Pandas. The new World of Warcraft race is a panda.
Oops, I’m sorry, Pandaren.
I thought this was a joke. When my husband sent me the text message informing me of this new race, I didn’t want to believe him. That feeling disappeared fairly quickly. After all, this is Blizzard. WoW is full of movie rip-offs and bad jokes. Harrison Jones, anyone?
The new expansion, Mists of Pandaria, will bring radical changes like other expansions. It always happens. Some of these may help keep long-time players invested in the game, like new talent trees. Others seem stupid, like the new pet fighting system a la Pokemon. Players will rant how much better Cataclysm was, even though players say it’s awful and Wrath of the Lich King was better. Before that, during the WotLK days, Burning Crusade was considered superior (have to agree there).
None of these changes, however, is as stupid as the Pandaren.
The gameplay looks like an MMO of Kung Fu Panda. You know, the kids movie starring Jack Black featuring a fat panda learning Kung Fu.
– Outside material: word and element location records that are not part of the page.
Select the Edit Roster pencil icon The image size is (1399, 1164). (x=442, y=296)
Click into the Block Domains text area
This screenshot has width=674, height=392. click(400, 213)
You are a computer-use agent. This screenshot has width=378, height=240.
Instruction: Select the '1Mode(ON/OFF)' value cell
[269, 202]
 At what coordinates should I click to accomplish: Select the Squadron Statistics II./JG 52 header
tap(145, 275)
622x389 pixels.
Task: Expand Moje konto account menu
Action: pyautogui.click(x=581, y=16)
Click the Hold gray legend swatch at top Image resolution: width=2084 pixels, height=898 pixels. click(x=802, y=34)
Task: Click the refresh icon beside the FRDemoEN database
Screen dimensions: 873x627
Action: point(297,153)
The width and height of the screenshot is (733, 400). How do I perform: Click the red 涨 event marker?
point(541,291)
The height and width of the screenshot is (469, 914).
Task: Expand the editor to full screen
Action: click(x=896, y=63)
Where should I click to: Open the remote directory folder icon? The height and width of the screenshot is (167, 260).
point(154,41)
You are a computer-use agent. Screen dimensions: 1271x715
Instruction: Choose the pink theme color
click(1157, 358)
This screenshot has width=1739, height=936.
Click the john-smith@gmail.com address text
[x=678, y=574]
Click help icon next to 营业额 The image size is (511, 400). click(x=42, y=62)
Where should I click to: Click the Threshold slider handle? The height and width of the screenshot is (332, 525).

Is Jack Black going to do a voiceover? It’d be appropriate.
In addition to turning WoW into a kiddie playground, Blizzard is also giving Diablo III and an in-game WoW mount to players who subscribe to WoW for one year. While some type of cross promotion between games is logical, this move reeks of desperation. Back on Aug. 4, IGN published an article stating that the number of subscribers has dropped. It’s not a huge drop, but one large enough to grab attention. While this is expected, one could reason that Blizzard suspects a large drop with the release of Star Wars: The Old Republic. It’d be a logical conclusion. Is this why they are making this offer, or is it an attempt to keep players around to the next expansion? Or is it something to do with Diablo III? Only time (or a nugget of leaked information) will tell.
With SWTOR coming out soon, I haven’t renewed my WoW account. I was thinking about maybe going back when a new expansion came out to take a break from TOR, but now I’m thinking not. I can’t take Pandas seriously. Yes, they appear in some small role in the lore, but come on. Image a Death Knight and a Panda in PVP. The only upside would be if I could wear their scalps over my Mage’s shoulder.
Seriously. I’d rather play Hello Kitty Island Adventure than Kung Fu Panda WoW.
(If you haven’t heard of the Hello Kitty Island Adventure bit, watch the Make Love, Not Warcraft episode of South Park. It’s the game Butters plays instead of WoW.)
I want to wear that Panda's stomach lining as a leotard.